The recent devastating fires in Los Angeles are going to make the state’s insurance crisis that much worse for home and property owners in much of California including those some 350 miles away in Santa Cruz County.

The news that State Farm, the largest insurance company in the state, has asked regulators to let it raise property insurance rates by an average of 22% should not have been all that surprising, considering what has come before as wildfires have torn into the availability and cost of policies, especially for property owners in at-risk areas such as the Santa Cruz Mountains.

“Insurance will cost more for customers in California going forward because the risk is greater in California,” State Farm wrote in its message announcing the rate increase request.

State Farm said in a letter released Monday that the recent L.A. fires are threatening its finances and are “the costliest in the history of the company.”

As of Saturday, the company had received more than 8,700 claims stemming from the fires and had paid more than $1 billion to policyholders. But in a letter to California’s insurance commissioner, State Farm representatives said, “We know we will ultimately pay out significantly more.” They wrote that previous years’ losses from natural disasters had caused its credit rating to be downgraded. Without more capital, the company’s said its finances could jeopardize more than 2.8 million policies in the state.

More claims mean higher rates. The 2023 Lahaina, Maui, fires resulted in huge increases for property owners throughout the island, with many unable to get competing quotes from long-held insurers, who raised rates in some cases by more than 100%.

As wildfire losses have multiplied, major insurers like State Farm have been fleeing the state, complaining of regulators’ unwillingness to match price increases to the growing risks posed by more frequent and severe blazes fueled by climate change. California law requires insurance companies to get state regulators’ approval for rate increases of more than 7%.

State Farm is now asking for an “emergency interim approval of additional rate” from the state. Under new rules adopted late last year insurers will soon be allowed to raise rates based on the growing threat of climate change, as well as pass along more of their costs incurred during catastrophic disasters to their customers. In exchange, companies are supposed to write more policies in fire-risk areas where many homeowners have lost coverage.

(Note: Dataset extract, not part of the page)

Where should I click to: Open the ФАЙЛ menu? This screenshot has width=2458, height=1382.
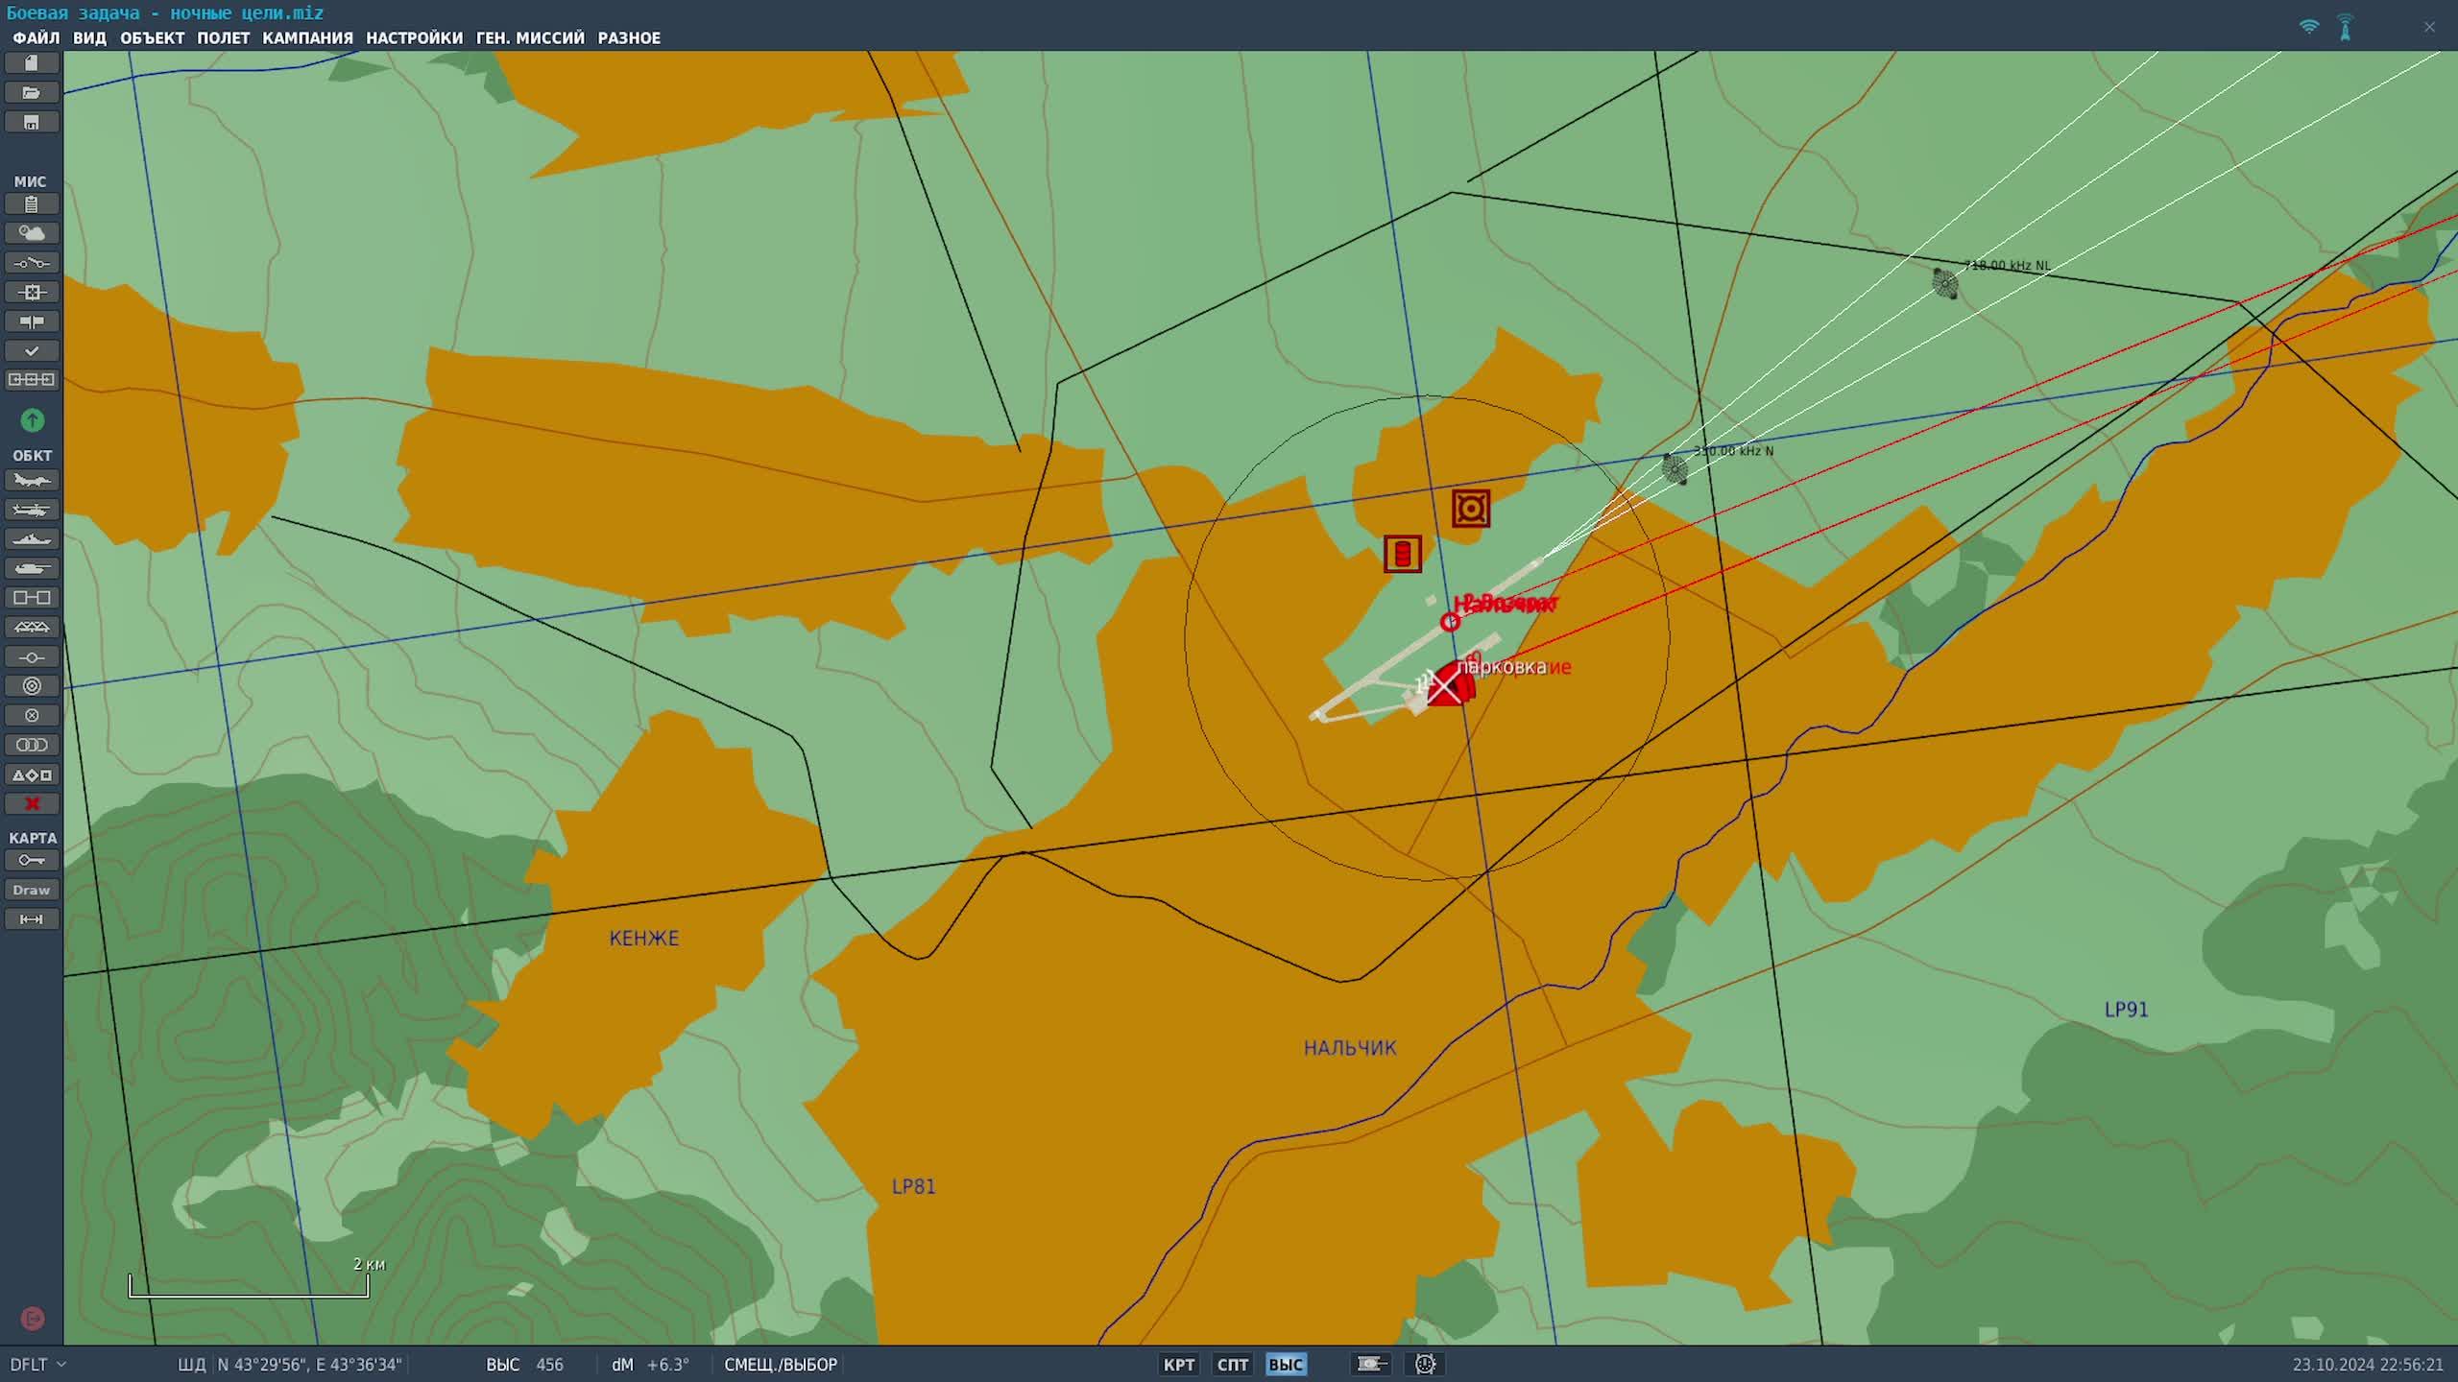[x=36, y=38]
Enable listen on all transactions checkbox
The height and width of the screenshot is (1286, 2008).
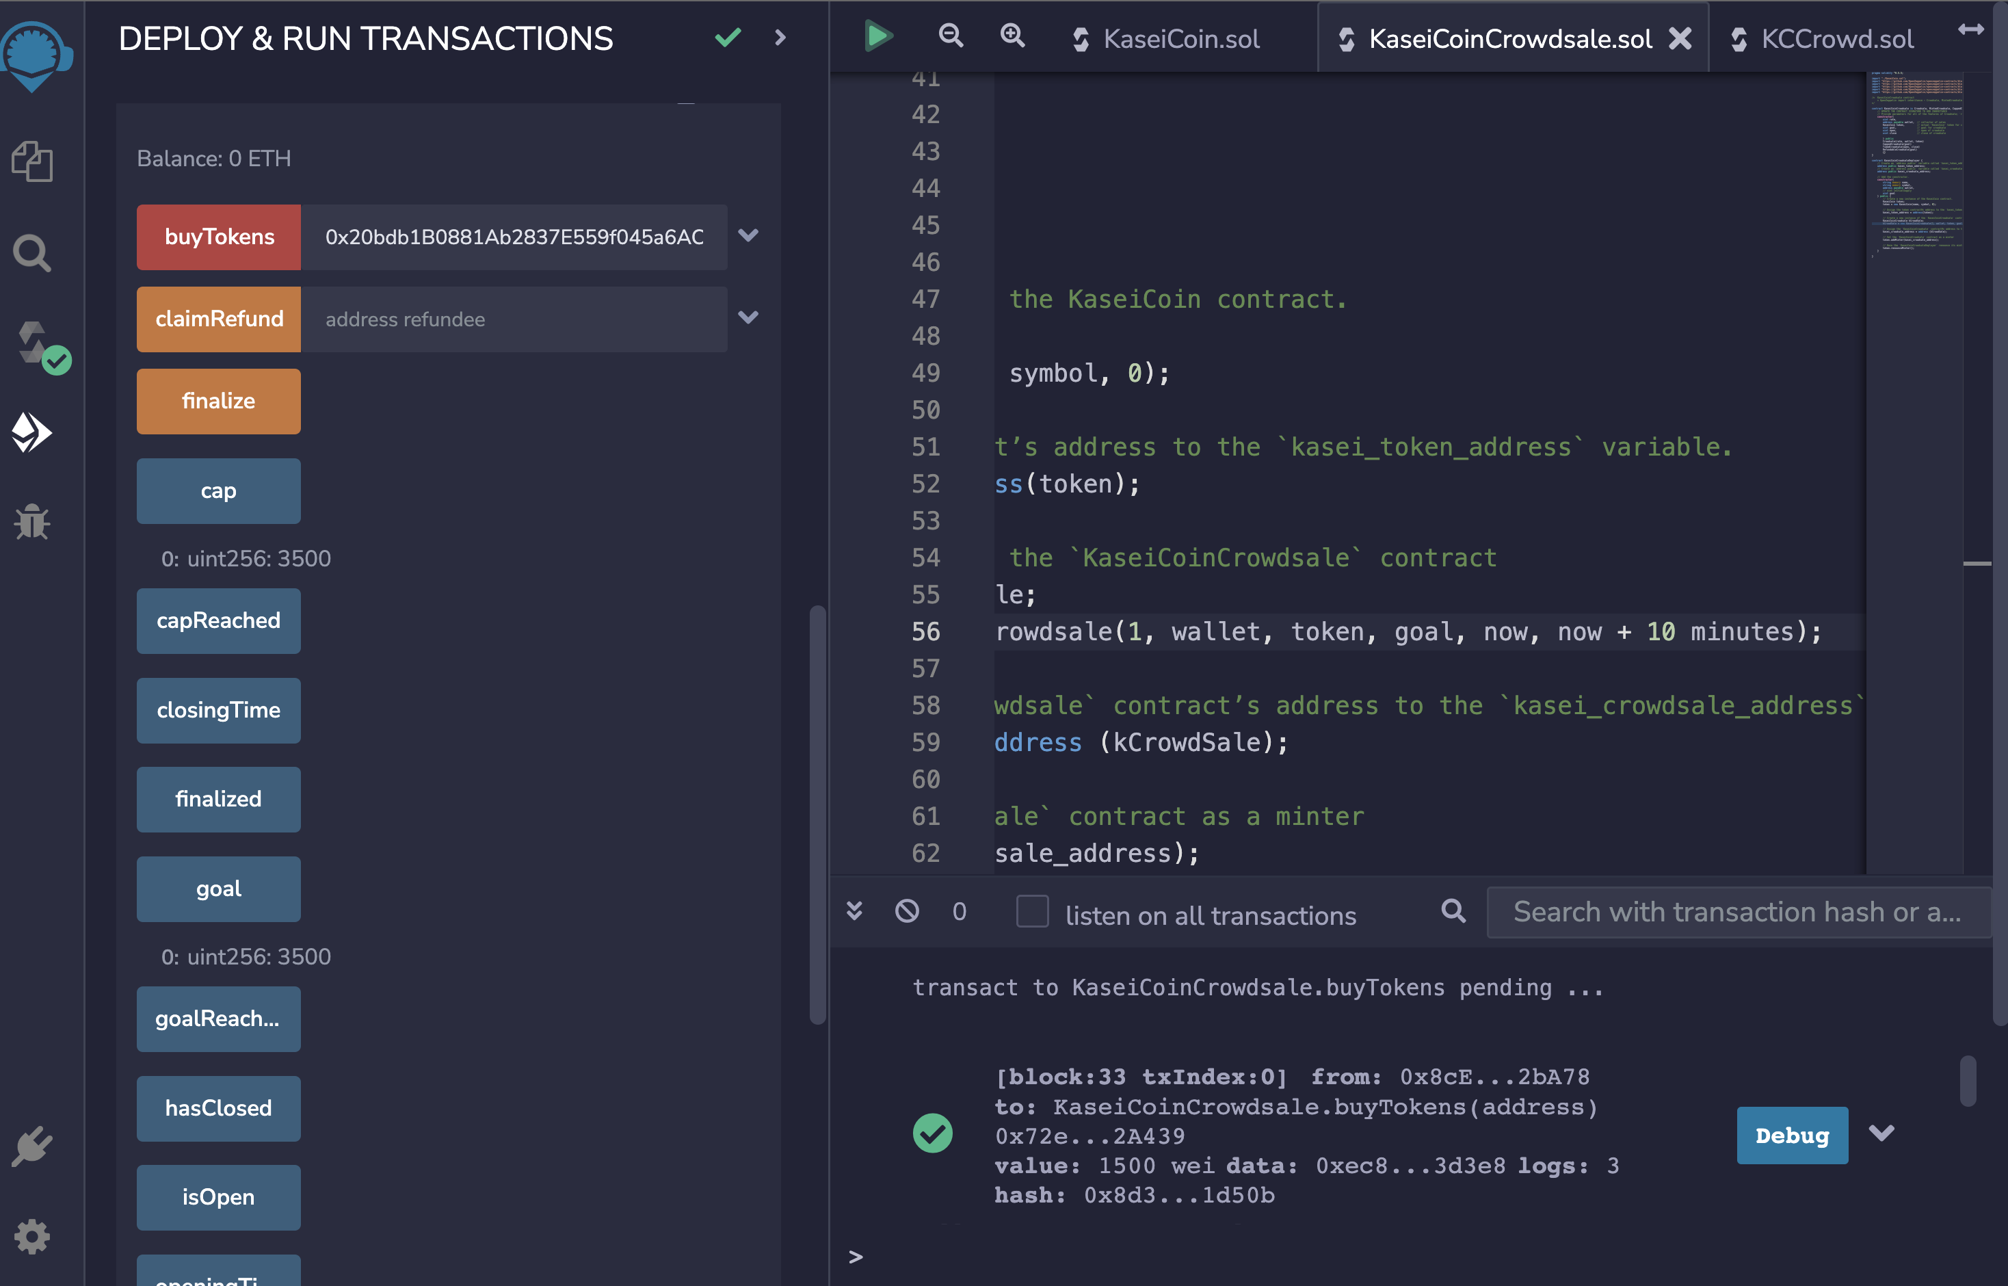point(1032,911)
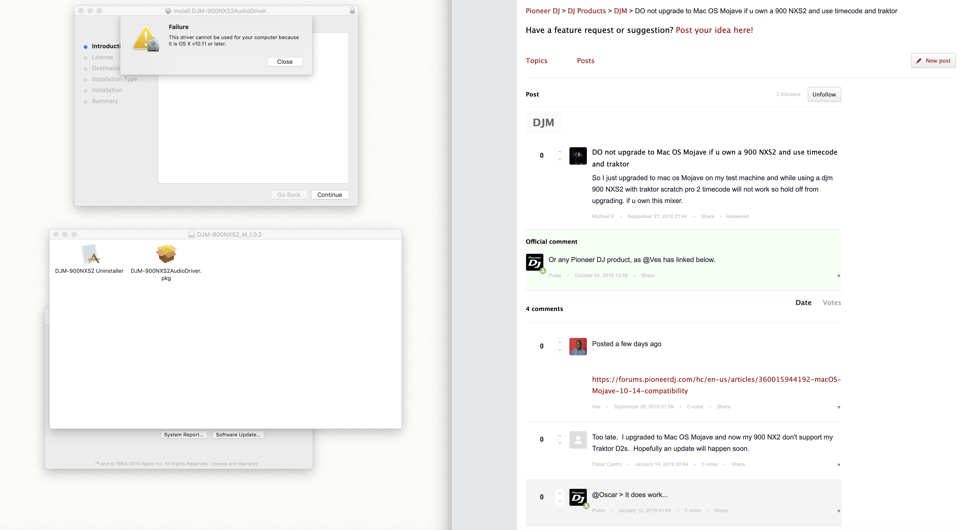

In March, State Farm dropped 30,000 homeowner policies across California, including nearly 70% of policies in the Palisades area. Unable to find insurance on the private market, many homeowners have turned to the state-backed “insurer of last resort” known as the FAIR Plan.

As of Tuesday, the FAIR Plan had received more than 3,200 claims for damage caused by the Palisades Fire and more than 1,200 for damage caused by the Eaton Fire. If claims exceed the plan’s ability to pay, it can impose a surcharge on its member insurance companies, which in all likelihood would be passed on to homeowners.

The FAIR Plan is struggling to keep up as the number of homeowners it has taken on has more than doubled to around 350,000. Last year FAIR Plan President Victoria Roach told lawmakers,“We are one event away from a large assessment. … We don’t have a lot of money on hand, and we have a lot of exposure out there.”

And as insurance gets even more expensive or unavailable, not only will existing homeowners continue to see rate hikes and lose coverage, but families unable to find insurance will not be able to take out a mortgage to buy a home. In areas at extreme fire risk, including the Santa Cruz Mountains, fewer buyers could mean falling home prices, which in turn could strain local tax bases.

There are no easy answers for any of this, but the ever-worsening insurance crisis should be high priority for state officials and the governor to work with the industry to keep it solvent and willing to provide coverage. There’s really no alternative.